Um motociclista de 22 anos é envolvido em uma colisão com um carro, sendo atendido pela equipe do SAMU 192 que realizou o atendimento inicial conforme o PHTLS (Prehospital Trauma Life Support) e aplicou técnicas de restrição de movimento da coluna. Levado até a sala de emergência tem os seguintes dados na avaliação inicial: A: via aérea pérvia, fala confuso, oxigênio suplementar (12l/min) e colar cervical; B: FR = 28 irpm, simétrica, murmúrio bilateral presente, SaTO2 = 94%, ausência de crepitação óssea e de enfisema subcutâneo; C: Sangramento na perna direita controlado com curativo compressivo, pele quente, pulsos radiais palpáveis FC= 70 bpm, enchimento capilar < 2 seg. PA= 84 x 52 mmHg, pelve estável; D: pupilas isocóricas e fotorreagentes, Glasgow = 14; sem movimento motor e sensibilidade dos membros inferiores E: diversas escoriações asfálticas, deformidade no tornozelo E (imobilizado), dorso com escoriações e áreas de dor à palpação. Realizado o eFAST (negativo), Rx de tórax e pelve sem anormalidades. Com base na história clínica descrita, qual a provável origem do choque circulatório?

Alternativas

  1. A) Choque medular.
  2. B) Choque neurogênico.
  3. C) Choque hipovolêmico.
  4. D) Choque hemorrágico de fonte oculta.

Pérola Clínica

Trauma + hipotensão + bradicardia + pele quente + déficit neurológico = Choque Neurogênico.

Resumo-Chave

O choque neurogênico é causado por lesão medular (geralmente cervical ou torácica alta) que interrompe o tônus simpático, resultando em vasodilatação periférica (pele quente) e bradicardia (sem taquicardia compensatória), levando à hipotensão. A ausência de sinais de hemorragia e a presença de déficit neurológico corroboram o diagnóstico.

Contexto Educacional

O choque neurogênico é uma complicação grave de lesões medulares, tipicamente acima de T6, que resulta na interrupção das vias simpáticas descendentes. Diferenciá-lo de outras formas de choque, especialmente o hipovolêmico, é crucial no manejo inicial do paciente traumatizado. A tríade clássica de hipotensão, bradicardia e pele quente e seca é o principal indicativo, contrastando com a taquicardia e pele fria/úmida do choque hipovolêmico. No caso apresentado, o paciente com trauma raquimedular (evidenciado pela ausência de movimento e sensibilidade dos membros inferiores), hipotensão (PA 84x52 mmHg) e bradicardia (FC 70 bpm), além de pele quente e enchimento capilar normal, aponta fortemente para choque neurogênico. A ausência de sangramento evidente em eFAST, Rx de tórax e pelve reforça a exclusão de choque hemorrágico. O manejo do choque neurogênico envolve a imobilização da coluna, reposição volêmica cautelosa para manter a perfusão, e uso de vasopressores (como noradrenalina) para restaurar o tônus vascular. A bradicardia pode ser tratada com atropina. É importante ressaltar que o choque medular é um termo mais amplo que se refere à perda temporária da função neurológica abaixo do nível da lesão, enquanto o choque neurogênico é uma forma específica de choque distributivo.

Perguntas Frequentes

Quais são os sinais clássicos que diferenciam o choque neurogênico do choque hipovolêmico?

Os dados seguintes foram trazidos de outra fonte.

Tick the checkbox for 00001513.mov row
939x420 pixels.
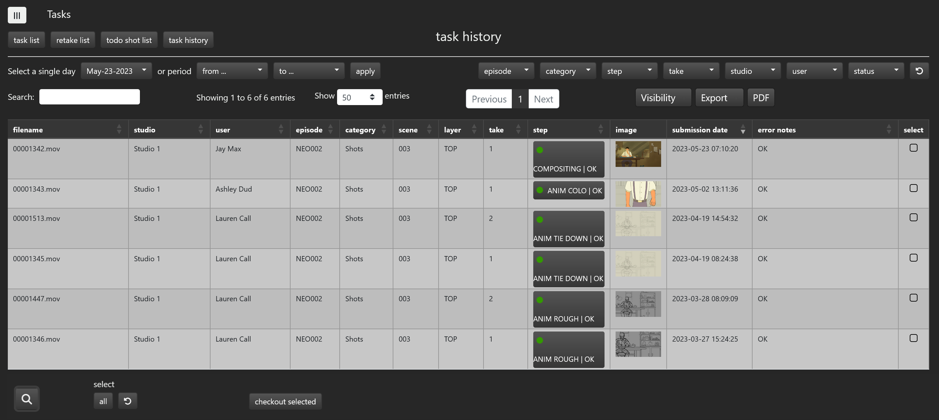pos(913,217)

No choque neurogênico, a tríade clássica é hipotensão, bradicardia e pele quente/seca, devido à perda do tônus simpático. No choque hipovolêmico, a hipotensão é acompanhada de taquicardia e pele fria/úmida, como resposta compensatória à perda volêmica.

Qual a fisiopatologia do choque neurogênico após trauma?

O choque neurogênico resulta de uma lesão na medula espinhal (geralmente acima de T6) que interrompe as vias simpáticas descendentes. Isso leva à perda do tônus vasomotor, causando vasodilatação periférica e acúmulo de sangue nos vasos, além de bradicardia pela interrupção da inervação simpática cardíaca.

Como a avaliação primária (ABCDE) e exames complementares auxiliam no diagnóstico do choque neurogênico?

A avaliação primária revela hipotensão e bradicardia, com déficits neurológicos (como paraplegia). Exames como eFAST negativo e radiografias sem sangramento evidente ajudam a excluir outras causas de choque, direcionando para a suspeita de lesão medular.